Exercise>
Your reply should contain every record, restated word for word.
Segment Open
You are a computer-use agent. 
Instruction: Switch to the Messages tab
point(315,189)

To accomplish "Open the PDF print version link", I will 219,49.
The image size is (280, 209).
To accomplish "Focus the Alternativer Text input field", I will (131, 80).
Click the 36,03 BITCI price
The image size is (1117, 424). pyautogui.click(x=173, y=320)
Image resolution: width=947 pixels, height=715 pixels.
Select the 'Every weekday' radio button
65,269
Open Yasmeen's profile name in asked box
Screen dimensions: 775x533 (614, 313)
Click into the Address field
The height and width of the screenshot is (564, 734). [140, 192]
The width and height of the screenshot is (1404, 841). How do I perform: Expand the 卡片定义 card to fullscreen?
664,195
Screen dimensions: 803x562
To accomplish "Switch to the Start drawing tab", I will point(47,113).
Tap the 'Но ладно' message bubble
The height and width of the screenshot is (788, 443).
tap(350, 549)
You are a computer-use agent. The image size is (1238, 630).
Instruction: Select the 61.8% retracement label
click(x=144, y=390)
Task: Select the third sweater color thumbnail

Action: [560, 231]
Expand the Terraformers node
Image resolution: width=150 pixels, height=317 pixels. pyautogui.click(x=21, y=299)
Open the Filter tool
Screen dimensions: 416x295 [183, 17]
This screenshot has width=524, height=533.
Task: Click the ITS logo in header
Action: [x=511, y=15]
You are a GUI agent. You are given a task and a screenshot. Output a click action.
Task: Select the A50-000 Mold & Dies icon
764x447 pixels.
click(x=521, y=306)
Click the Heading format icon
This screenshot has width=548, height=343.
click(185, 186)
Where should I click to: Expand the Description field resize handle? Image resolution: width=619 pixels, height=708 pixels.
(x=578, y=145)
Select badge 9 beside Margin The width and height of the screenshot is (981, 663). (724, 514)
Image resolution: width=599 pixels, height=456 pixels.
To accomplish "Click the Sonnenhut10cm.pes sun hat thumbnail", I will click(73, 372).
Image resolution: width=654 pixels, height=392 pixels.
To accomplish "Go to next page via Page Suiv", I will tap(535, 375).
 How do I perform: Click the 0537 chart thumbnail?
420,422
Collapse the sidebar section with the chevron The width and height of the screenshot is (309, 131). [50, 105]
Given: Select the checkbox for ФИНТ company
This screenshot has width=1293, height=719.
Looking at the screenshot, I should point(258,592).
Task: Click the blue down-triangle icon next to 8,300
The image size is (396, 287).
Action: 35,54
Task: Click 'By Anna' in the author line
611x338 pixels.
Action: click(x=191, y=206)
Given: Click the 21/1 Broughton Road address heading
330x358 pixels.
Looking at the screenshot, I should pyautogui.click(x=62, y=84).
Segment Closed
Exercise answer>
You are a computer-use agent. 
Instruction: Switch to the Messages tab
point(315,189)

To accomplish "Open the PDF print version link", I will 219,49.
The image size is (280, 209).
To accomplish "Focus the Alternativer Text input field", I will (131, 80).
Click the 36,03 BITCI price
The image size is (1117, 424). pyautogui.click(x=173, y=320)
Image resolution: width=947 pixels, height=715 pixels.
Select the 'Every weekday' radio button
65,269
Open Yasmeen's profile name in asked box
Screen dimensions: 775x533 (614, 313)
Click into the Address field
The height and width of the screenshot is (564, 734). [140, 192]
The width and height of the screenshot is (1404, 841). How do I perform: Expand the 卡片定义 card to fullscreen?
664,195
Screen dimensions: 803x562
To accomplish "Switch to the Start drawing tab", I will point(47,113).
Tap the 'Но ладно' message bubble
The height and width of the screenshot is (788, 443).
tap(350, 549)
You are a computer-use agent. The image size is (1238, 630).
Instruction: Select the 61.8% retracement label
click(x=144, y=390)
Task: Select the third sweater color thumbnail

Action: [560, 231]
Expand the Terraformers node
Image resolution: width=150 pixels, height=317 pixels. pyautogui.click(x=21, y=299)
Open the Filter tool
Screen dimensions: 416x295 [183, 17]
This screenshot has width=524, height=533.
Task: Click the ITS logo in header
Action: [x=511, y=15]
You are a GUI agent. You are given a task and a screenshot. Output a click action.
Task: Select the A50-000 Mold & Dies icon
764x447 pixels.
click(x=521, y=306)
Click the Heading format icon
This screenshot has width=548, height=343.
click(185, 186)
Where should I click to: Expand the Description field resize handle? Image resolution: width=619 pixels, height=708 pixels.
(x=578, y=145)
Select badge 9 beside Margin The width and height of the screenshot is (981, 663). (724, 514)
Image resolution: width=599 pixels, height=456 pixels.
To accomplish "Click the Sonnenhut10cm.pes sun hat thumbnail", I will click(73, 372).
Image resolution: width=654 pixels, height=392 pixels.
To accomplish "Go to next page via Page Suiv", I will tap(535, 375).
 How do I perform: Click the 0537 chart thumbnail?
420,422
Collapse the sidebar section with the chevron The width and height of the screenshot is (309, 131). [50, 105]
Given: Select the checkbox for ФИНТ company
This screenshot has width=1293, height=719.
Looking at the screenshot, I should point(258,592).
Task: Click the blue down-triangle icon next to 8,300
The image size is (396, 287).
Action: 35,54
Task: Click 'By Anna' in the author line
611x338 pixels.
Action: click(x=191, y=206)
Given: Click the 21/1 Broughton Road address heading
330x358 pixels.
Looking at the screenshot, I should pyautogui.click(x=62, y=84).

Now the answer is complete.